The best way to solve this inconsistency and the only way to avoid taxonomical/nomenclatorial changes is the following:

According to the structure of its epigyne the female identified as C. cincta [1200a] by Mello-Leitão is clearly assignable to Fig. 81 in Mello-Leitão (1939) (epigyne of Taeoma circumflexa ). Consequently, a definite reference of this specimen to the species name C. circumflexa is given. So this female is here added to the (syn-) type series of C. circumflexa [1216a] and subsequently designated as the lectotype (the subadult male does not show any diagnostic characters to discriminate this species from other Corythalia species anyway). The type locality of the lectotype female of C. circumflexa is thus Monte Sociedad in Paraguay, only the paralectotype locality remains Falcon Province, Venezuela. Hence, it is very unlikely that the subadult male paralectotype and the female lectotype are conspecific. The description of the female of C. circumflexa in Mello-Leitão (1939, p. 90) rather fits to a smaller female (most likely that of the extra vial [second vial] 1217a?). In any case, this insufficient description does only have little descriptive relevance and definitely no valuable diagnostic information and relevance anyway.

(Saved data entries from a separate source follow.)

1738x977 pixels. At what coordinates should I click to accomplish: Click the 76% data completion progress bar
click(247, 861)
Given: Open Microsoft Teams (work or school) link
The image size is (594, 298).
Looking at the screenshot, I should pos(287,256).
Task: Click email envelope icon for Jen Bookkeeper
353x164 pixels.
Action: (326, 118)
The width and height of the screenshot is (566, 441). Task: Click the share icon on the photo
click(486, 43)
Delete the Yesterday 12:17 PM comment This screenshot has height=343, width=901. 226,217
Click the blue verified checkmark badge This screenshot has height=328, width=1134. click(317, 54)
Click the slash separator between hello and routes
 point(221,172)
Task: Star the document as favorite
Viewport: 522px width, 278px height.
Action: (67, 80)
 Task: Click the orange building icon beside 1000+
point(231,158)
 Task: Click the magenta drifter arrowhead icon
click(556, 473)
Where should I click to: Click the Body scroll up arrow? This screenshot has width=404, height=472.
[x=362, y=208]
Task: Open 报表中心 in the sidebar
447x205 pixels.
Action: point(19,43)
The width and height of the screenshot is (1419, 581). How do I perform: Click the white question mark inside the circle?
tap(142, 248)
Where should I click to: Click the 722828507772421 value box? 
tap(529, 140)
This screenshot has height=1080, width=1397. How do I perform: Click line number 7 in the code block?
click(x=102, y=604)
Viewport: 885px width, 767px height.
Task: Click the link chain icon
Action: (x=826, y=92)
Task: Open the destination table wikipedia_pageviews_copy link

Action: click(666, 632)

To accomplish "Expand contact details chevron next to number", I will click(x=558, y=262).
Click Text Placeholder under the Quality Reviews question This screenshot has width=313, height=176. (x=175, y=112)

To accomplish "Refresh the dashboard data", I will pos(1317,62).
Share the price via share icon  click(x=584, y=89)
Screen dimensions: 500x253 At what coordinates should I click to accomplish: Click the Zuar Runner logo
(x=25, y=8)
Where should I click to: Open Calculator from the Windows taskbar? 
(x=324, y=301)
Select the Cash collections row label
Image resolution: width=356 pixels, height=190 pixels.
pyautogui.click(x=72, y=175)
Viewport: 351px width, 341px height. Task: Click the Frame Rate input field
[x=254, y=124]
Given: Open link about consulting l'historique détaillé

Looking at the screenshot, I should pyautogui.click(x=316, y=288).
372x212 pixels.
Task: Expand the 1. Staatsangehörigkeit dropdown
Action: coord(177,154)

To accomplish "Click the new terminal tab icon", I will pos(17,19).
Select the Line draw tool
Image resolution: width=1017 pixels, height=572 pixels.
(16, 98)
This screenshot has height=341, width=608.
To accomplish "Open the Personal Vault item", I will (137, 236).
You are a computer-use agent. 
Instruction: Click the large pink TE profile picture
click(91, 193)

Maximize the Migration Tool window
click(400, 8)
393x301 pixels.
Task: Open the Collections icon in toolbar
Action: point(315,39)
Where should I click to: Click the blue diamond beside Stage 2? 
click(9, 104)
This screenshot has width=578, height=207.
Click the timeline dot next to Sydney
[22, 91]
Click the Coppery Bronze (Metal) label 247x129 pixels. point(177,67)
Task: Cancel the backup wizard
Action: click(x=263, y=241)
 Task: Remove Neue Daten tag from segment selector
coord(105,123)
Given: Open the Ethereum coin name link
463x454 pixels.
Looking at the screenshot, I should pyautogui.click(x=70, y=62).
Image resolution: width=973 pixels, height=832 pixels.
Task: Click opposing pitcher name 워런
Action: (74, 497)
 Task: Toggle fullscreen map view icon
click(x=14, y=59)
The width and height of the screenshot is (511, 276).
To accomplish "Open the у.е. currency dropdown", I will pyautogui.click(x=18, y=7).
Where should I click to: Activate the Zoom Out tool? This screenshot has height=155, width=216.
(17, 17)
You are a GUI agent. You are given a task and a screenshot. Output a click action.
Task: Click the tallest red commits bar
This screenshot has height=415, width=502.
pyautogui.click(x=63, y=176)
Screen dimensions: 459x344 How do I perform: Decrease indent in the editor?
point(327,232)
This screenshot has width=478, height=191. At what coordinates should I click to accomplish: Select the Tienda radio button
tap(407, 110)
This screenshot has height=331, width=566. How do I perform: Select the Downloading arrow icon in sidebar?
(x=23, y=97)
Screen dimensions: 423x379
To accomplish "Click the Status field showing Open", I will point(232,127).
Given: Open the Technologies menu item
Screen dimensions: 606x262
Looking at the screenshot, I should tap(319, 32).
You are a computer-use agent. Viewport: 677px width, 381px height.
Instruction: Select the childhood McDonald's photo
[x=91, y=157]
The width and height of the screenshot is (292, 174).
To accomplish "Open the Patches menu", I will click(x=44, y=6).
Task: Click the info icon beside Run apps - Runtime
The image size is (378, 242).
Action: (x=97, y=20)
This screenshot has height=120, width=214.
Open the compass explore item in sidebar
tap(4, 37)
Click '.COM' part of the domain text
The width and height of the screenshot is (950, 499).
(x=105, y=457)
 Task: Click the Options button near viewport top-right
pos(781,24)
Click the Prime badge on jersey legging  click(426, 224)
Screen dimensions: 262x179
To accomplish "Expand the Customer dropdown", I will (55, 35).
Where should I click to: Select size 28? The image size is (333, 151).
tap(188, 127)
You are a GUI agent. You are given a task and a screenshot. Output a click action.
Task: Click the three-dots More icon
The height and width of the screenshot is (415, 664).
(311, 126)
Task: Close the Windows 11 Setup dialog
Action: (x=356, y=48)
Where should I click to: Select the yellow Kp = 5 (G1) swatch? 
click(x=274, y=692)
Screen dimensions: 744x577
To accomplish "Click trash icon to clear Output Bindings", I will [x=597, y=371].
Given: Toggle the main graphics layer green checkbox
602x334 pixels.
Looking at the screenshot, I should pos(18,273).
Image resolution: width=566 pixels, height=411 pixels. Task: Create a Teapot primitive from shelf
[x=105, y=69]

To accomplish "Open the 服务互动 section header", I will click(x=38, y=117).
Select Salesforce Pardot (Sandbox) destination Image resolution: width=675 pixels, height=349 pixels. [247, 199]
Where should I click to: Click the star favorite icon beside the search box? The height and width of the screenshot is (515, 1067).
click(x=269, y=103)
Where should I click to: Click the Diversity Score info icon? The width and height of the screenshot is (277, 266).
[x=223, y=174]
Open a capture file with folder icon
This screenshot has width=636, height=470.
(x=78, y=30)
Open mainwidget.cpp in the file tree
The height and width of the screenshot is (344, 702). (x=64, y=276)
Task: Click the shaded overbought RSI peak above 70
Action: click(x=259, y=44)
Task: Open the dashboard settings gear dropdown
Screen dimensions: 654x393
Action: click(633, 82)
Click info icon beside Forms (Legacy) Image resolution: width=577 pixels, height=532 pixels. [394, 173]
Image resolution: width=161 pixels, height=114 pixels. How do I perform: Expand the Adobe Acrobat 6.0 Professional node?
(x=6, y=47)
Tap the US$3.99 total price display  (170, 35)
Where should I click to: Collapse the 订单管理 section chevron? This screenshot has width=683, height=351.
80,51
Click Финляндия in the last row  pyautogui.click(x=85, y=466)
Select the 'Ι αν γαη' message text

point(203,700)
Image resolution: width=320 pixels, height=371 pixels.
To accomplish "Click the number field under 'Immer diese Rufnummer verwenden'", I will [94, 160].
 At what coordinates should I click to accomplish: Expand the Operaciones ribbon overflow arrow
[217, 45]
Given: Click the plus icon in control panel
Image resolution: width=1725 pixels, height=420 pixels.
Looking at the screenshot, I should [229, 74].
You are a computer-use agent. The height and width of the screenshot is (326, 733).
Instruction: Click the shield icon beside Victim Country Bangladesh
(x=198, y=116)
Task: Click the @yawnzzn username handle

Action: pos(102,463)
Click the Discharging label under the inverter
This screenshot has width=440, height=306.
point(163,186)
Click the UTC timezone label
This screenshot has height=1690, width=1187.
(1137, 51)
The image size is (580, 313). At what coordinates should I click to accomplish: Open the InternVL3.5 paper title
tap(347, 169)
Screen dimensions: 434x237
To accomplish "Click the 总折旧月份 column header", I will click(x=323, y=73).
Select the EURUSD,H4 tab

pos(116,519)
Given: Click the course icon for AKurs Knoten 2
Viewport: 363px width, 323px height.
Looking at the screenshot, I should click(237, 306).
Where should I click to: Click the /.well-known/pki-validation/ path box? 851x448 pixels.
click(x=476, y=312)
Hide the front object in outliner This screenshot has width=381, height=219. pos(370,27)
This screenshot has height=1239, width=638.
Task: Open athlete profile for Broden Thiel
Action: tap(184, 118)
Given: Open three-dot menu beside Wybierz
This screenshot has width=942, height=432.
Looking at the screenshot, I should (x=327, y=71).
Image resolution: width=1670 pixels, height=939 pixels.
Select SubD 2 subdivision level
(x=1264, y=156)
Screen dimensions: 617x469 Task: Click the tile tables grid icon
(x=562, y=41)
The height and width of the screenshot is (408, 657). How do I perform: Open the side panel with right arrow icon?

For organisational reasons the female in 1217a [which should not exist according to Mello-Leitão (1939)] is now transferred to the (meanwhile empty) vial 1200a. It is here identified as Corythalia cf. conferta sp. nov.

(D) It is possible (and well imaginable) that with the examination of more material from the above mentioned region in Paraguay the lectotype female of C. circumflexa will turn out as conspecific with C. cincta . The size-dimensions are well corresponding and particularly the type locality is the same as for the holotype of Taeoma (currently Corythalia ) barbipes (even though it is also possible that the two specimens were not in the same vial before Mello-Leitão had examined them; however, it is as well possible that Mello-Leitão separated them in the course of examination).

(E) C. circumflexa (if indeed an explicit species and not a junior synonym of C. cincta , see remark above) shows characters roughly similar to C. scutellaris Bayer , sp. nov. Similarities: copulatory openings quite far lateral at epigyne, arch-like structures anteriorly in vulva. It is, anyway, difficult to say if these two species are closely related.

Distribution. Currently known only from Departamento Presidente Hayes, Paraguay.